M&S declined to comment on the decision but the Daily Mail confirmed that the retailer had decided to take action.

M&S spends nearly 3m ($5.7m) a year on ads in the Daily Mail, Mail on Sunday and London's Evening Standard.

Chief executive Stuart Rose has been trying to transform M&S's fortunes in the face of falling profits.

M&S has faced a tough time in recent years amid competition from fashion rivals such as Next and rising sales of cheaper clothes at supermarkets such as Asda and Tesco.

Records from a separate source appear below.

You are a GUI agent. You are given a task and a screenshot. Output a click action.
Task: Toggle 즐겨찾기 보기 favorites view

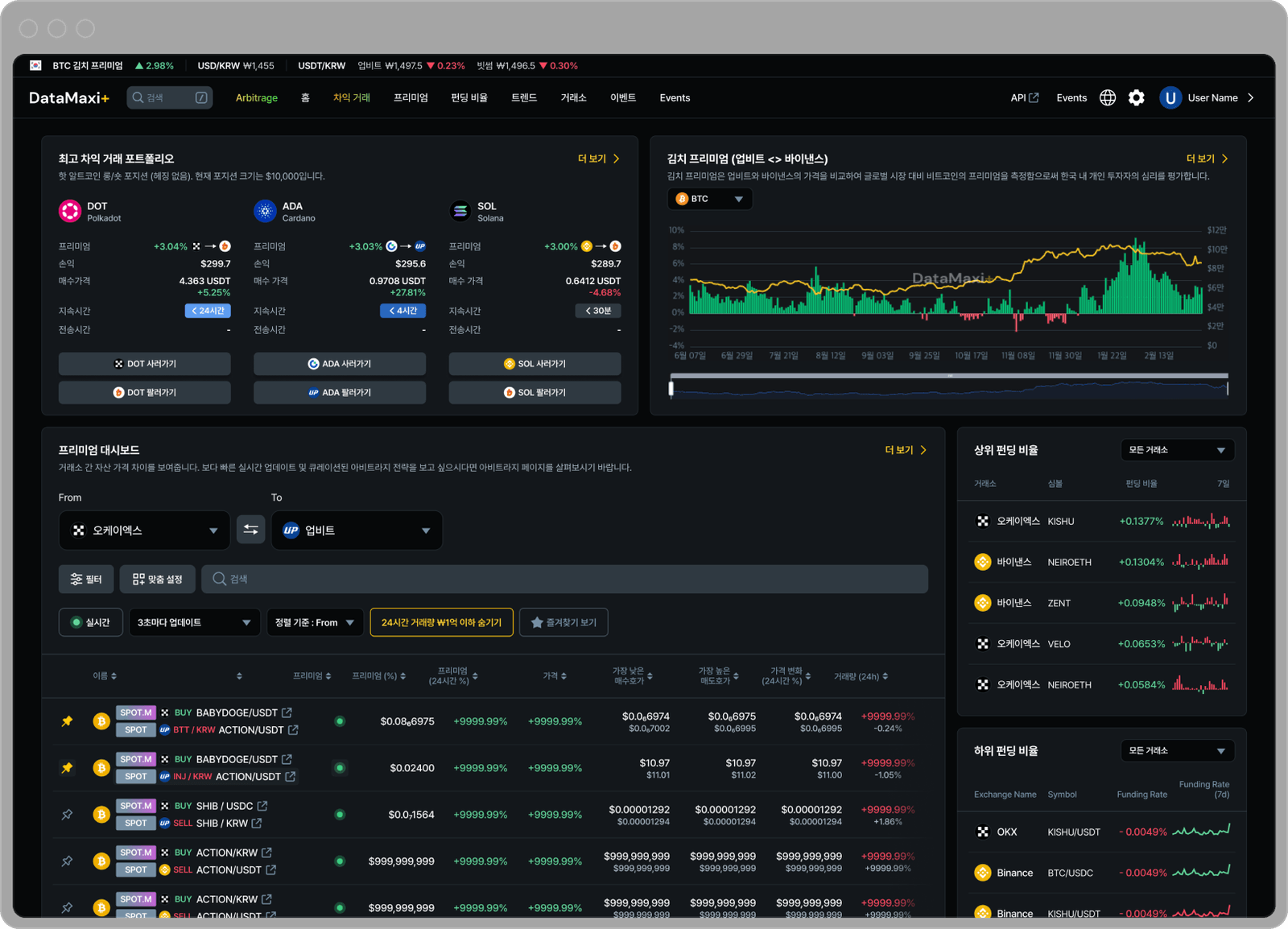[x=563, y=622]
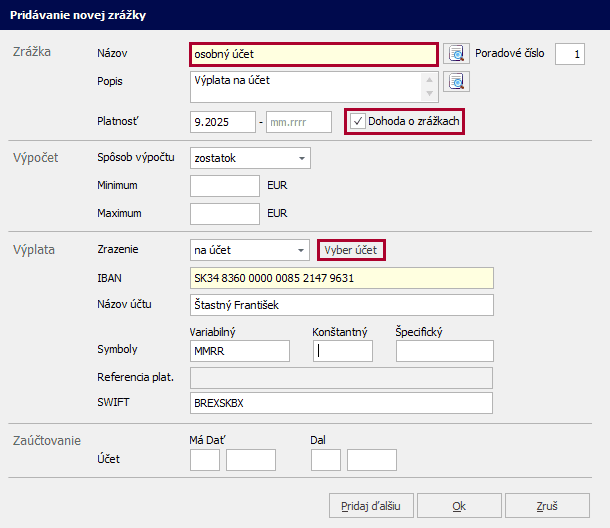The width and height of the screenshot is (610, 528).
Task: Click the Názov field containing osobný účet
Action: [312, 54]
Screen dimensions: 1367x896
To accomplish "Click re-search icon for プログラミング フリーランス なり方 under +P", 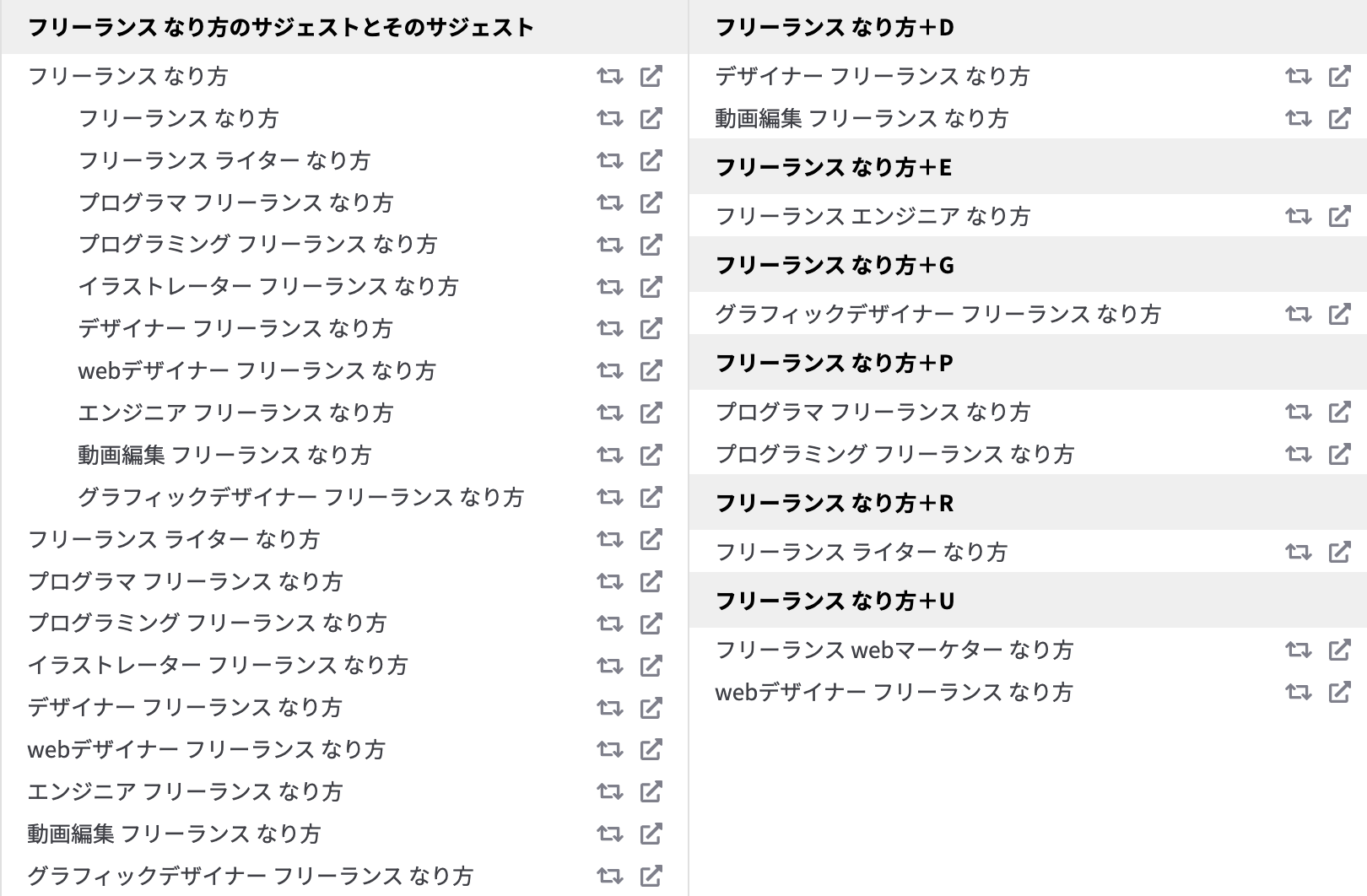I will click(1298, 455).
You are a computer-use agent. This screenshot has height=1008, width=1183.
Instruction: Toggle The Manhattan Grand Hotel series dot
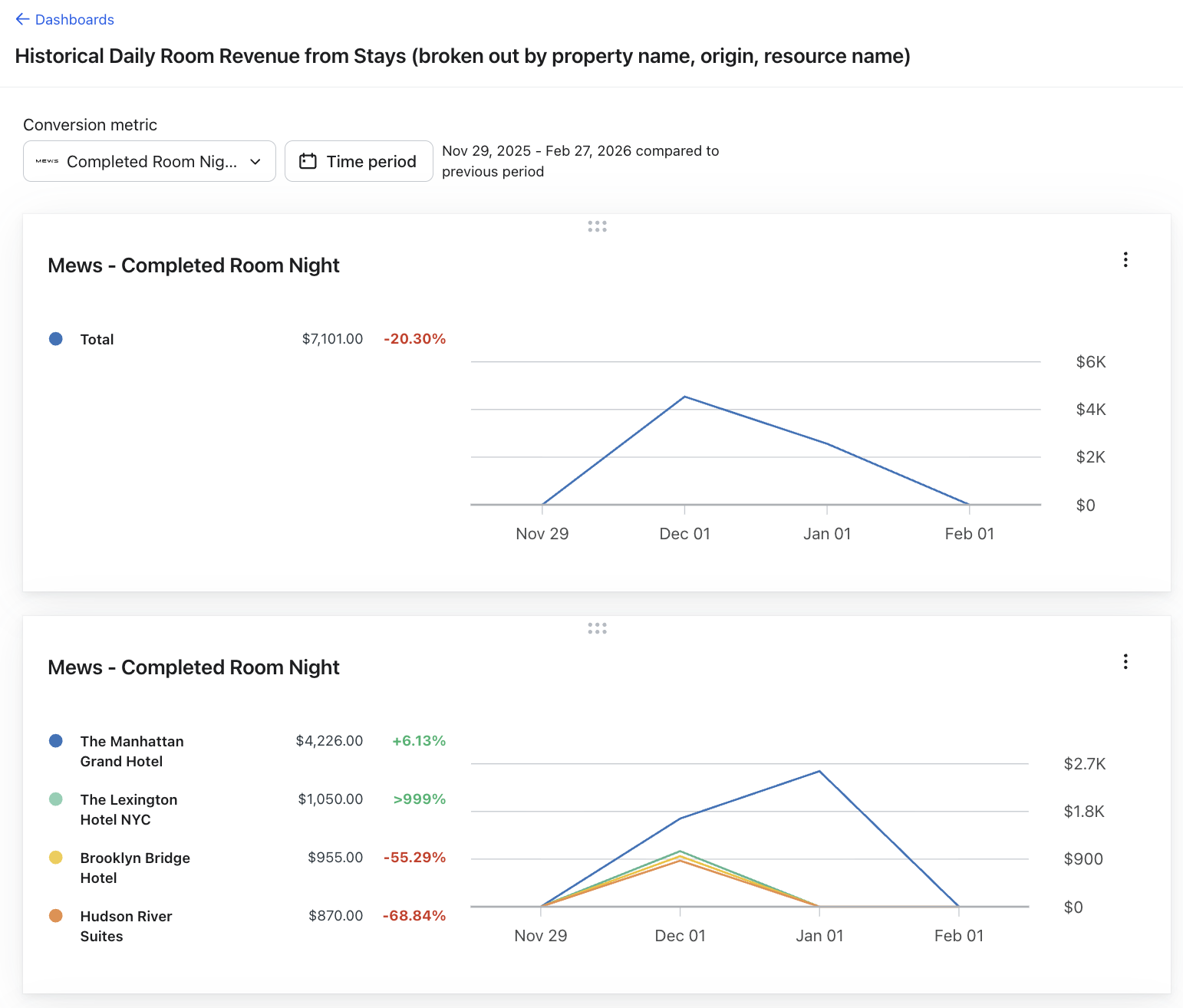(56, 741)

The store reported a fall in sales over the crucial Christmas trading period, forecasting annual profits of between 600m-625m ($1.14bn-$1.19bn), against analyst expectations of about 675m.

Story complaint

In November, M&S made a complaint following an inaccurate Mail on Sunday report that said it was planning to sell up to half of its small-scale Simply Food convenience stores.

What a newspaper does editorially and what it does with its advertising budget should be two entirely different decisions
Alex Brummer, Daily Mail

"Financial Mail on Sunday acted in an entirely proper way. They wrote a story, it turned out to be incorrect and they corrected it the following week," the Daily Mail's financial editor Alex Brummer told the BBC.

"From that small incident...M&S made a decision somewhere that it wasn't an appropriate time to advertise in any Associated Newspaper titles."

"What a newspaper does editorially and what it does with its advertising budget should be two entirely different decisions."

Jim McDonald, commercial director at the Almond Partnership which buys advertising space, had more sympathy with M&S.

"What else can an advertiser do if it is receiving adverse editorial from a media owner other than withdraw the money it is giving to that media owner?" Mr McDonald said.

But he admitted that M&S was "naive" to think it could influence media editorial by withdrawing advertising revenue.

The Daily Mail and the Mail on Sunday, which have a circulation of more than two million each, have traditionally been important to M&S.

Targeting customers

According to data from Nielsen Media Research (NMR), M&S spent 33.7m on advertising in the UK, excluding internet and direct marketing, between February 2004 and January 2005.

M&S spent 2.95m on advertising in the three Associated titles in that period, NMR found.

City analysts do not see the withdrawal as having too much impact on M&S's efforts to win back customers.

"It might make a difference to the Mail's revenues but it's only one part of Marks and Spencer's advertising budget," said Rhys Williams at Seymour Pierce.

"There are masses of other advertising outlets and ways of reaching its target customers."